# [solved] Best practice with RAID-5, LVM, and EXT3?

## shepmaster

Hey all, I have 3x750 GB drives in the mail. My plan is to set them up in a RAID-5 and put that drive into LVM. I will then section out a few chunks of the LVM drive for things like /home and /media.

I have read a few differing accounts as to ext3 stripe size; some say it's crucial, some say it has no effect.

I was curious to get some feedback from people who have a similar setup, and, if possible, actual commands and calculations needed.

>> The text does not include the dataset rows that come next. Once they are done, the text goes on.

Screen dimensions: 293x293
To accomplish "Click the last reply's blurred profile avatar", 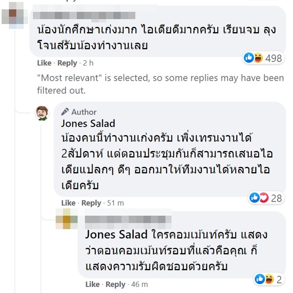I will [66, 222].
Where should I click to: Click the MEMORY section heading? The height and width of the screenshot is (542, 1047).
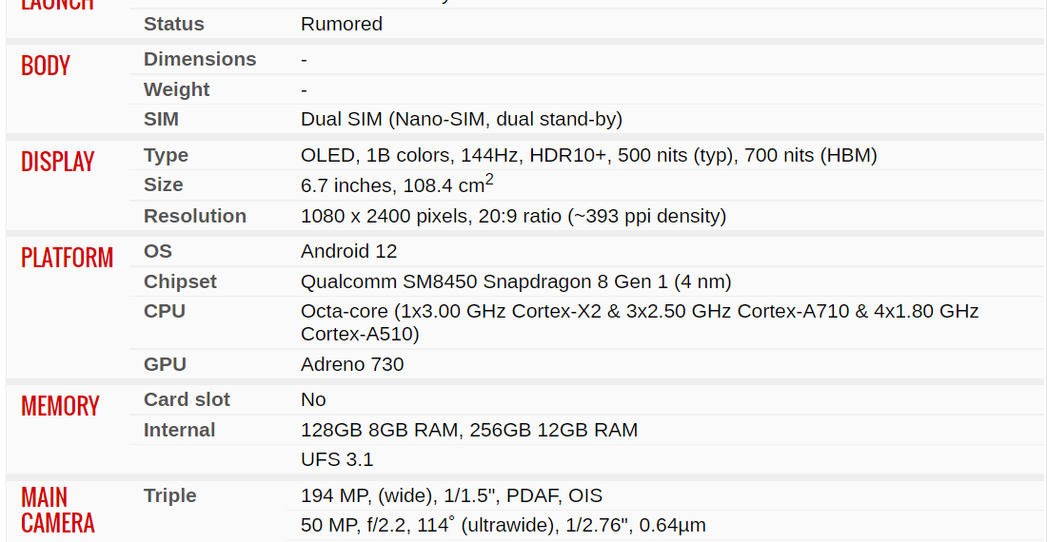[x=60, y=406]
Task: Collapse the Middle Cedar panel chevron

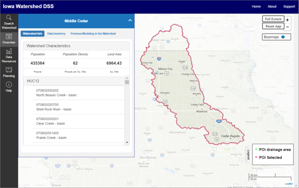Action: coord(130,21)
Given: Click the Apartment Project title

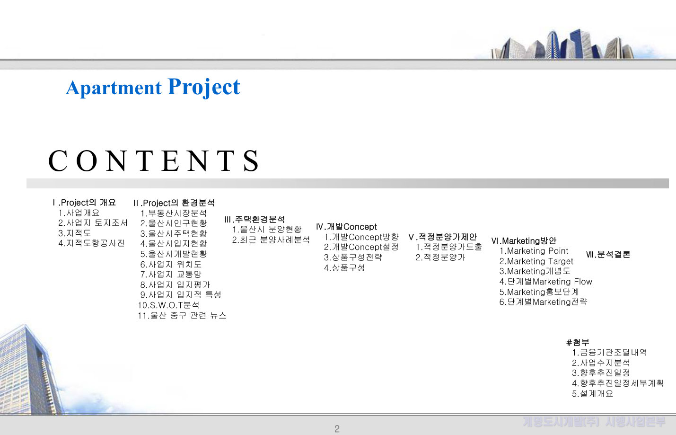Looking at the screenshot, I should [x=153, y=88].
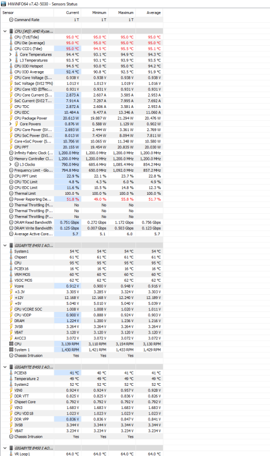Click the HWiNFO64 title bar app icon
Screen dimensions: 270x456
click(3, 4)
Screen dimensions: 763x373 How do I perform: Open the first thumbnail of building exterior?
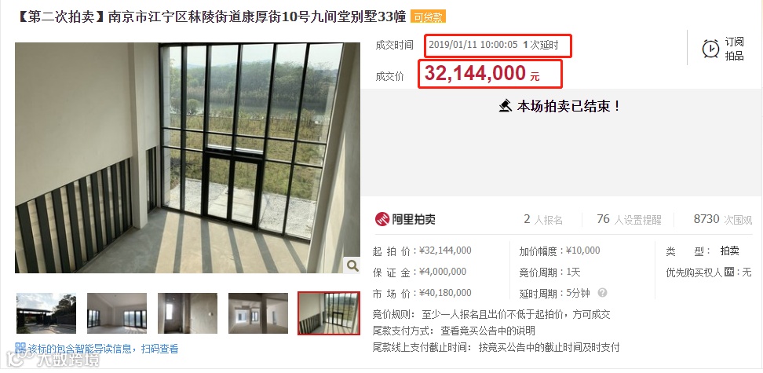point(46,313)
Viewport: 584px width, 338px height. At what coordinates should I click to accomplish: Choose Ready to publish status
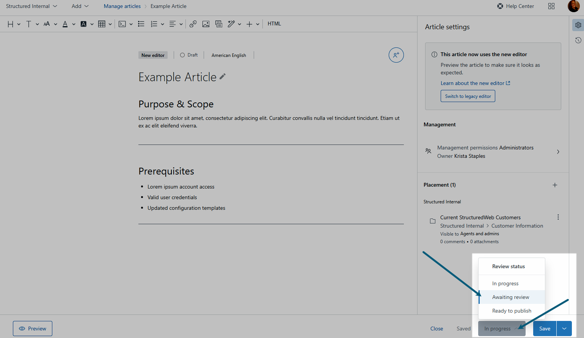click(x=512, y=311)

Thanks!Last edited by shepmaster on Mon Dec 15, 2008 4:14 pm; edited 1 time in total

----------

## richard.scott

Does this thread help:

http://www.linuxforums.org/forum/coffee-lounge/121795-stripe-size-should-i-use-best-performance.html

----------

## redgsturbo

 *shepmaster wrote:*   

> Hey all, I have 3x750 GB drives in the mail. My plan is to set them up in a RAID-5 and put that drive into LVM. I will then section out a few chunks of the LVM drive for things like /home and /media.
> 
> I have read a few differing accounts as to ext3 stripe size; some say it's crucial, some say it has no effect.
> 
> I was curious to get some feedback from people who have a similar setup, and, if possible, actual commands and calculations needed.
> ...

 

I've run/running the same with reiserfs v3, and xfs.  No complaints here

----------

## shickapooka800

since you would be using LVM on top of raid, would the chunk sizes translate the same as raw partitions?

----------

## shepmaster

 *redgsturbo wrote:*   

> I've run/running the same with reiserfs v3, and xfs.  No complaints here

 

Thanks. Did you do any tuning of the RAID / LVM / FS layer? I guess that's what my real question is   :Very Happy:  .

----------

## shepmaster

 *shickapooka800 wrote:*   

> since you would be using LVM on top of raid, would the chunk sizes translate the same as raw partitions?

 

That's one of the things I am trying to figure out. I've read various things that seem to indicate that you need to do complicated trickery to account for how LVM the LVM 0-byte is offset from the RAID 0-byte.

----------

## shepmaster

 *richard.scott wrote:*   

> Does this thread help:
> 
> http://www.linuxforums.org/forum/coffee-lounge/121795-stripe-size-should-i-use-best-performance.html

 

Kind of - that poster is asking similar questions, and doesn't seem to have an answer one way or the other. The link in that post goes to a paragraph about FS block sizes, which is an important consideration, but one that I think is orthogonal to the RAID / LVM / FS chunk and striping size.

----------

## redgsturbo

 *shepmaster wrote:*   

>  *redgsturbo wrote:*   I've run/running the same with reiserfs v3, and xfs.  No complaints here 
> 
> Thanks. Did you do any tuning of the RAID / LVM / FS layer? I guess that's what my real question is   .

 

nope.  I just used the defaults for everything.

----------

## overkll

I remember finding an article on this...  Let's see if I can google it up... Yup, here it is:

Stripe Width and Stripe Size

----------

## shepmaster

 *overkll wrote:*   

> I remember finding an article on this...  Let's see if I can google it up... Yup, here it is:
> 
> Stripe Width and Stripe Size

 

Thanks for that link, it helps with setting the RAID parameters. However, I am also interested in how to tune LVM and the filesystem to best take advantage of the underlying RAID configuration.

----------

## shepmaster

 *shepmaster wrote:*   

> ...I have read a few differing accounts...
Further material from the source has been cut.